Exercise material Start Marker

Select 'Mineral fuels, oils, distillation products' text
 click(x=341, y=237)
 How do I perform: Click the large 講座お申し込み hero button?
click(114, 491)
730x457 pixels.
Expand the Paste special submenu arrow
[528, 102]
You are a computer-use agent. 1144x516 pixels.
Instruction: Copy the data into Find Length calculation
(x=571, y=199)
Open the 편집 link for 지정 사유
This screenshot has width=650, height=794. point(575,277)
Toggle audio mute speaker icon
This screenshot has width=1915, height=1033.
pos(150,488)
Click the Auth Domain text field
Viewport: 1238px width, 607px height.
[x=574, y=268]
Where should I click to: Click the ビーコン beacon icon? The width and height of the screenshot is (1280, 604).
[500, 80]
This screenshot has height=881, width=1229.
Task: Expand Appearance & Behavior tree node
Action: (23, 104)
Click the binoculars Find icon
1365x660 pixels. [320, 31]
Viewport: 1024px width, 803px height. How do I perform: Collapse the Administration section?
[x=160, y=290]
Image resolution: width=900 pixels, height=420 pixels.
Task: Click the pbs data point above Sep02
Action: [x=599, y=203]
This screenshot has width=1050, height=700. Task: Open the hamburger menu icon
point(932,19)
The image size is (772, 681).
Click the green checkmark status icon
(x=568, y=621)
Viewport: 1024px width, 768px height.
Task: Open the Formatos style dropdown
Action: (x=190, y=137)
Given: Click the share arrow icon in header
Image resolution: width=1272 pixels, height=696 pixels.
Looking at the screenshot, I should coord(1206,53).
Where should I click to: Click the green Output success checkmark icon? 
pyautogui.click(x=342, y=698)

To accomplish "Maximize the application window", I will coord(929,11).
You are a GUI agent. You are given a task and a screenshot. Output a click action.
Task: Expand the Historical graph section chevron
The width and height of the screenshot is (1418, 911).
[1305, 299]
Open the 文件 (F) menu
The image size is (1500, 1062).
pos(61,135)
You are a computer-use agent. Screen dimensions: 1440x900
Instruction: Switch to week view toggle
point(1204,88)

Exercise material End Marker

Restate the records above exactly.

#### Response
Select 'Mineral fuels, oils, distillation products' text
 click(x=341, y=237)
 How do I perform: Click the large 講座お申し込み hero button?
click(114, 491)
730x457 pixels.
Expand the Paste special submenu arrow
[528, 102]
You are a computer-use agent. 1144x516 pixels.
Instruction: Copy the data into Find Length calculation
(x=571, y=199)
Open the 편집 link for 지정 사유
This screenshot has width=650, height=794. point(575,277)
Toggle audio mute speaker icon
This screenshot has width=1915, height=1033.
pos(150,488)
Click the Auth Domain text field
Viewport: 1238px width, 607px height.
[x=574, y=268]
Where should I click to: Click the ビーコン beacon icon? The width and height of the screenshot is (1280, 604).
[500, 80]
This screenshot has height=881, width=1229.
Task: Expand Appearance & Behavior tree node
Action: (23, 104)
Click the binoculars Find icon
1365x660 pixels. [320, 31]
Viewport: 1024px width, 803px height. How do I perform: Collapse the Administration section?
[x=160, y=290]
Image resolution: width=900 pixels, height=420 pixels.
Task: Click the pbs data point above Sep02
Action: [x=599, y=203]
This screenshot has width=1050, height=700. Task: Open the hamburger menu icon
point(932,19)
The image size is (772, 681).
Click the green checkmark status icon
(x=568, y=621)
Viewport: 1024px width, 768px height.
Task: Open the Formatos style dropdown
Action: (x=190, y=137)
Given: Click the share arrow icon in header
Image resolution: width=1272 pixels, height=696 pixels.
Looking at the screenshot, I should coord(1206,53).
Where should I click to: Click the green Output success checkmark icon? 
pyautogui.click(x=342, y=698)

To accomplish "Maximize the application window", I will coord(929,11).
You are a GUI agent. You are given a task and a screenshot. Output a click action.
Task: Expand the Historical graph section chevron
The width and height of the screenshot is (1418, 911).
[1305, 299]
Open the 文件 (F) menu
The image size is (1500, 1062).
pos(61,135)
You are a computer-use agent. Screen dimensions: 1440x900
Instruction: Switch to week view toggle
point(1204,88)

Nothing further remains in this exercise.